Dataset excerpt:
+++

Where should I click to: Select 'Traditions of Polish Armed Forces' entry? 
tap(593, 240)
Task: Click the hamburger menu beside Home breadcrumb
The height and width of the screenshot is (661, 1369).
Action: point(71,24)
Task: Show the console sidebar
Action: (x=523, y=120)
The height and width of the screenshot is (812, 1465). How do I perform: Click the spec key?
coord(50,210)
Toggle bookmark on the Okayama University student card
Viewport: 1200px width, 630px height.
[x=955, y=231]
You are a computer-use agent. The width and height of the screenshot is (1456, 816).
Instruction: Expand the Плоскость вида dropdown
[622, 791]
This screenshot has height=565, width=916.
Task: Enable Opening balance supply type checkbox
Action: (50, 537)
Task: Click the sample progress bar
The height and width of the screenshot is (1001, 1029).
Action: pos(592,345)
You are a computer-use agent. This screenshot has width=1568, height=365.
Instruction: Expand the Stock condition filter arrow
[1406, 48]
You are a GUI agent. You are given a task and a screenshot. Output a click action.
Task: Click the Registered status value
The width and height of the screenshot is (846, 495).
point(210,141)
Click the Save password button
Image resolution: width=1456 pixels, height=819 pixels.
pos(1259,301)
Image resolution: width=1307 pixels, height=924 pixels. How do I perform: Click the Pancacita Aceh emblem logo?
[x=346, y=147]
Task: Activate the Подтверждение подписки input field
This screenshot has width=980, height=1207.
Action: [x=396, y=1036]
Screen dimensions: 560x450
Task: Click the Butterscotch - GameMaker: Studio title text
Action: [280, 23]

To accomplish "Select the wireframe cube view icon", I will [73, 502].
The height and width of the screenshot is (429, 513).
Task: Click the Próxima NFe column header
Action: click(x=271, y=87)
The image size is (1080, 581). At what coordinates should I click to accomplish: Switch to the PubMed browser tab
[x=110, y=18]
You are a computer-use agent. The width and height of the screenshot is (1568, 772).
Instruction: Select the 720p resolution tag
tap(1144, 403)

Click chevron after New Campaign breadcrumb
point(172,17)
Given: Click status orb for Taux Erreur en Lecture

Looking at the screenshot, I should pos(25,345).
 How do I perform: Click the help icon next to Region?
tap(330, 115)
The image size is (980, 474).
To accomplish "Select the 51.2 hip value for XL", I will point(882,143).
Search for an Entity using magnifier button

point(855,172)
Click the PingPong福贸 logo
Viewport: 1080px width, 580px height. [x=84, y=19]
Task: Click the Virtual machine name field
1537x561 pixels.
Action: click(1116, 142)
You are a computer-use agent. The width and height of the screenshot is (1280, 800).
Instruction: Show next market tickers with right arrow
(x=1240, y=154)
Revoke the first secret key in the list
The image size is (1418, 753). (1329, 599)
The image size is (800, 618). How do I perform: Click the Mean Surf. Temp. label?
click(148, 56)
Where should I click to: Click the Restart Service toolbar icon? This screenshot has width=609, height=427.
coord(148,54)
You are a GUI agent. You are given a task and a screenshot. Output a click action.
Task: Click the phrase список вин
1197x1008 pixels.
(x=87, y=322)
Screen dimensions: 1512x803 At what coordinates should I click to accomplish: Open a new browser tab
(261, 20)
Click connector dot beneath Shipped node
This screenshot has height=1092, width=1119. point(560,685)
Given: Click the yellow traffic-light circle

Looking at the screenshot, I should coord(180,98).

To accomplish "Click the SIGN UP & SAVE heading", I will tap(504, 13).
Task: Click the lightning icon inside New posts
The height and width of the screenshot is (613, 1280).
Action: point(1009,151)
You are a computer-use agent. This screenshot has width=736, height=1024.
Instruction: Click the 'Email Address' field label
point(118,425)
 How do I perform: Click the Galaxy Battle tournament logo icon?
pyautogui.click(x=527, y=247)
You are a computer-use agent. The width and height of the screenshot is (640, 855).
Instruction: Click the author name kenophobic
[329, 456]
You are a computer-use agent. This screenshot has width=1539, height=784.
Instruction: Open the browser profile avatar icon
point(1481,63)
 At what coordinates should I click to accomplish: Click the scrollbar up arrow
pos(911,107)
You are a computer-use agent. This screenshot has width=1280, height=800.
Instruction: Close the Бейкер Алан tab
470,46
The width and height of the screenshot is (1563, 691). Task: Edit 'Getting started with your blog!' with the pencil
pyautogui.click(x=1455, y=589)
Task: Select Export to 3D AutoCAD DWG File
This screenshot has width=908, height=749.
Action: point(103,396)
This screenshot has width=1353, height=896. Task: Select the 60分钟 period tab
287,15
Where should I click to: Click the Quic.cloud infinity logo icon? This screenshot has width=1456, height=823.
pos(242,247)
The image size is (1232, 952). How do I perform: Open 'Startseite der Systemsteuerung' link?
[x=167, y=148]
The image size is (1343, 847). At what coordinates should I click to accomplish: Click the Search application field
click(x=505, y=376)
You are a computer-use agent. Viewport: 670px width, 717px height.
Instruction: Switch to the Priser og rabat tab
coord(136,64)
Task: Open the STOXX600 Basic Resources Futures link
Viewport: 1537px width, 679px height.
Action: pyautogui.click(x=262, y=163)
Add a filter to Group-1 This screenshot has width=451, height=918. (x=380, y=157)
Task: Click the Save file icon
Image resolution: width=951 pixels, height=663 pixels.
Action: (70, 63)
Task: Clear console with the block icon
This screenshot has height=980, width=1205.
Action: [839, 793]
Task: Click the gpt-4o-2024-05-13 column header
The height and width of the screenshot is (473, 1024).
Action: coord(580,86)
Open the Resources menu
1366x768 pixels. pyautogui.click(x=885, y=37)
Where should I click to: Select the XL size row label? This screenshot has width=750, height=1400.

+++

[Instructions for the task]: Please render the lines of the data from the one containing "The image size is (1343, 847)." through the final line, inclusive, as a JSON list of strings with one string per line and blank lines left out.

[Written solution]:
[
  "The image size is (1343, 847). At what coordinates should I click to accomplish: Click the Search application field",
  "click(x=505, y=376)",
  "You are a computer-use agent. Viewport: 670px width, 717px height.",
  "Instruction: Switch to the Priser og rabat tab",
  "coord(136,64)",
  "Task: Open the STOXX600 Basic Resources Futures link",
  "Viewport: 1537px width, 679px height.",
  "Action: pyautogui.click(x=262, y=163)",
  "Add a filter to Group-1 This screenshot has width=451, height=918. (x=380, y=157)",
  "Task: Click the Save file icon",
  "Image resolution: width=951 pixels, height=663 pixels.",
  "Action: (70, 63)",
  "Task: Clear console with the block icon",
  "This screenshot has height=980, width=1205.",
  "Action: [839, 793]",
  "Task: Click the gpt-4o-2024-05-13 column header",
  "The height and width of the screenshot is (473, 1024).",
  "Action: coord(580,86)",
  "Open the Resources menu",
  "1366x768 pixels. pyautogui.click(x=885, y=37)",
  "Where should I click to: Select the XL size row label? This screenshot has width=750, height=1400."
]